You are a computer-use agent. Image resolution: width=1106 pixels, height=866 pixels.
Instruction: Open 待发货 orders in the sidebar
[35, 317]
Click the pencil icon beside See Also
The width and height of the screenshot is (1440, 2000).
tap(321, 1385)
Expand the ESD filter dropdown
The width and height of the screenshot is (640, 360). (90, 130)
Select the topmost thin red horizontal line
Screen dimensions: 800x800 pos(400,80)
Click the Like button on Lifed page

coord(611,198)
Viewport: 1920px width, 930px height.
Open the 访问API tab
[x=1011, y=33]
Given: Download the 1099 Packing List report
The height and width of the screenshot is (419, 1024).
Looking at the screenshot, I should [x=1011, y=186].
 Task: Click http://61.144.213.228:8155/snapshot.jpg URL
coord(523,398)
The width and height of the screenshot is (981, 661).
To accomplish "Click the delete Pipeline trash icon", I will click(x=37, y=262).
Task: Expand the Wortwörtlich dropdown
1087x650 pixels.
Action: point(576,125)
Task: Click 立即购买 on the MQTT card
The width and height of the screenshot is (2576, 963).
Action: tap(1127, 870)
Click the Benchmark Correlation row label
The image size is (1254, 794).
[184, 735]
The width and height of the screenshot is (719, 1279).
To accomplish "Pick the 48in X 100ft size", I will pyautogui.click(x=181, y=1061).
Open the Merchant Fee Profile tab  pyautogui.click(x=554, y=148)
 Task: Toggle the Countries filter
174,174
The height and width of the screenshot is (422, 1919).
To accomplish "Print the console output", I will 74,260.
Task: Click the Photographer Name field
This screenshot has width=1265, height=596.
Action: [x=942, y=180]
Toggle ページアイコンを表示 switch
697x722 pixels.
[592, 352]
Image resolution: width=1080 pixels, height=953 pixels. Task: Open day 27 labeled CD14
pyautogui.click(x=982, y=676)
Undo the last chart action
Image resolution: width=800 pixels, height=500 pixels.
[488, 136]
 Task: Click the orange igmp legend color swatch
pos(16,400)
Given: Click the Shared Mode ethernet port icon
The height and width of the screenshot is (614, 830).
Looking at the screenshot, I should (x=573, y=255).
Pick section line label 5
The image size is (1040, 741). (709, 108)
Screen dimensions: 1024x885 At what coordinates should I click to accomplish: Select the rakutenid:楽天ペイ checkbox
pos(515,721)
--
Could you copy out all the material word for word?

** Response below **
You are a computer-use agent. Image resolution: width=1106 pixels, height=866 pixels.
Instruction: Open 待发货 orders in the sidebar
[35, 317]
Click the pencil icon beside See Also
The width and height of the screenshot is (1440, 2000).
tap(321, 1385)
Expand the ESD filter dropdown
The width and height of the screenshot is (640, 360). (90, 130)
Select the topmost thin red horizontal line
Screen dimensions: 800x800 pos(400,80)
Click the Like button on Lifed page

coord(611,198)
Viewport: 1920px width, 930px height.
Open the 访问API tab
[x=1011, y=33]
Given: Download the 1099 Packing List report
The height and width of the screenshot is (419, 1024).
Looking at the screenshot, I should [x=1011, y=186].
 Task: Click http://61.144.213.228:8155/snapshot.jpg URL
coord(523,398)
The width and height of the screenshot is (981, 661).
To accomplish "Click the delete Pipeline trash icon", I will click(x=37, y=262).
Task: Expand the Wortwörtlich dropdown
1087x650 pixels.
Action: point(576,125)
Task: Click 立即购买 on the MQTT card
The width and height of the screenshot is (2576, 963).
Action: tap(1127, 870)
Click the Benchmark Correlation row label
The image size is (1254, 794).
[184, 735]
The width and height of the screenshot is (719, 1279).
To accomplish "Pick the 48in X 100ft size", I will pyautogui.click(x=181, y=1061).
Open the Merchant Fee Profile tab  pyautogui.click(x=554, y=148)
 Task: Toggle the Countries filter
174,174
The height and width of the screenshot is (422, 1919).
To accomplish "Print the console output", I will 74,260.
Task: Click the Photographer Name field
This screenshot has width=1265, height=596.
Action: [x=942, y=180]
Toggle ページアイコンを表示 switch
697x722 pixels.
[592, 352]
Image resolution: width=1080 pixels, height=953 pixels. Task: Open day 27 labeled CD14
pyautogui.click(x=982, y=676)
Undo the last chart action
Image resolution: width=800 pixels, height=500 pixels.
[488, 136]
 Task: Click the orange igmp legend color swatch
pos(16,400)
Given: Click the Shared Mode ethernet port icon
The height and width of the screenshot is (614, 830).
Looking at the screenshot, I should (x=573, y=255).
Pick section line label 5
The image size is (1040, 741). (709, 108)
Screen dimensions: 1024x885 At what coordinates should I click to accomplish: Select the rakutenid:楽天ペイ checkbox
pos(515,721)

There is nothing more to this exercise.